Ingin berteriak tapi pada siapa, sementara di sekelilingnya masih sepi. Ini masih terlalu pagi untuk bertemu seseorang, terlebih di tempat pinggir kota.
Shiren mengecek keadaan sosok tadi yang ia ketahui dari potongan rambut dan penampilannya adalah seorang laki – laki. Nafasnya masih terasa hangat di tangan saat Shiren mendekatkan kedua ujung jarinya di lubang hidung pria tadi.
“Masih hidup,” gumamnya.
Jarak rumah CINTA tak cukup jauh dari posisi Shiren saat ini. Shiren menarik tangan pria itu hingga sepenuhnya berada di badan jalan. Pria dengan jaket kulit berwarna hitam, ia temukan dalam keadaan pingsan dengan luka mengering di bagian pelipis sebelah kiri.
Pria itu terlentang. Shiren duduk berjongkok. Tangan nya berusaha menggapai tangan pria itu hingga memposisikan dirinya menggendong pria pingsan itu. Dengan langkah terseok dan dengan kekuatannya, Shiren membawa pria pingsan itu ke rumah CINTA.
“Bimo!” teriak Shiren begitu ia sampai di halaman rumah CINTA.
Mendengar namanya di panggil, Bimo bergegas datang.
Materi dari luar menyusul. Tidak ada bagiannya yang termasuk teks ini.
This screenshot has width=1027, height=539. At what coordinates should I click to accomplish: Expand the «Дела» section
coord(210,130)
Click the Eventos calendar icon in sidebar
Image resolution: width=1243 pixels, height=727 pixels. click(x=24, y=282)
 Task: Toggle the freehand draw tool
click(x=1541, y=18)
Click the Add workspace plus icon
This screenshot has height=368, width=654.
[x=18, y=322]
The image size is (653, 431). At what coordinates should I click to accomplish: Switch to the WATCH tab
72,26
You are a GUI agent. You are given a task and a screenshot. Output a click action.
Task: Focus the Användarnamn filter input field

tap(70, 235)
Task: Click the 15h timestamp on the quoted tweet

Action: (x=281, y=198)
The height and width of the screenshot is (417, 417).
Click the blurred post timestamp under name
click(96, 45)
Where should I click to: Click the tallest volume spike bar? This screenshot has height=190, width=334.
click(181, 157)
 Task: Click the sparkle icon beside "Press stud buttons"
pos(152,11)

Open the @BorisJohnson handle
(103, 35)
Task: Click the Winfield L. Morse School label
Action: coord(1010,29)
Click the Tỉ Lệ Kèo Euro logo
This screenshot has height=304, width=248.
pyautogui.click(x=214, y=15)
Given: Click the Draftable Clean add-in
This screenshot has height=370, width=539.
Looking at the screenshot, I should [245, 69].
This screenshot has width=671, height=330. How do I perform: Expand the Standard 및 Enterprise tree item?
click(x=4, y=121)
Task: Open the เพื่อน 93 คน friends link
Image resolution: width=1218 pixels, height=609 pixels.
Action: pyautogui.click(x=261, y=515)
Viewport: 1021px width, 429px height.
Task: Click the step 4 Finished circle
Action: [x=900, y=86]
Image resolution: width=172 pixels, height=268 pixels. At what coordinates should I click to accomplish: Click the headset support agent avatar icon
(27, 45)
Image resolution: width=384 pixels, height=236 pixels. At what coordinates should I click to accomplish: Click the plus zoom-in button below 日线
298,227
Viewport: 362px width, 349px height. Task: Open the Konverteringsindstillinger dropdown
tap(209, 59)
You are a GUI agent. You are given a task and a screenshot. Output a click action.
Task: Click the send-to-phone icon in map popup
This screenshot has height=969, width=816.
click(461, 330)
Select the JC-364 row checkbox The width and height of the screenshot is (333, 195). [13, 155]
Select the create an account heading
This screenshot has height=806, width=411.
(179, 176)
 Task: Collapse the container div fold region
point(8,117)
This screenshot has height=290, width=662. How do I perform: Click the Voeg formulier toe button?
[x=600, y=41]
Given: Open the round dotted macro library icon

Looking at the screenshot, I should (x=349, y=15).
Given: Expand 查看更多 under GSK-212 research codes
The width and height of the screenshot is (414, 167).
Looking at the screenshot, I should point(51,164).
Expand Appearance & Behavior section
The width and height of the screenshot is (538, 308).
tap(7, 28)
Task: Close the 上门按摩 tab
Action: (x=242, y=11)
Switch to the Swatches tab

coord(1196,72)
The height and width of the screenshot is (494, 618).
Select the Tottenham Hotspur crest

Bimo ( 8 tahun ) salah satu anak yang tinggal di rumah CINTA. Dia satu – satunya anak pria di rumah itu.
“Kak Shiren, siapa dia Kak?”
“Kakak juga tidak tahu, cepat bantu kakak bawa dia masuk ke dalam!”
“Baik Kak!”
Chika, Eva, Reva,Risma dan Mila yang sedang menunggu kedatangan Shiren pun berhenti berseru memanggil nama Shiren setelah mereka berlima tahu Bimo dan Shiren membawa seorang pria yang pingsan.
“Kak Shiren!” seru mereka kompak.
“Kalian pasti sudah lapar, maaf ya, kakak datangnya terlambat, tadi kakak menemukan kakak ini di tepi jalan.”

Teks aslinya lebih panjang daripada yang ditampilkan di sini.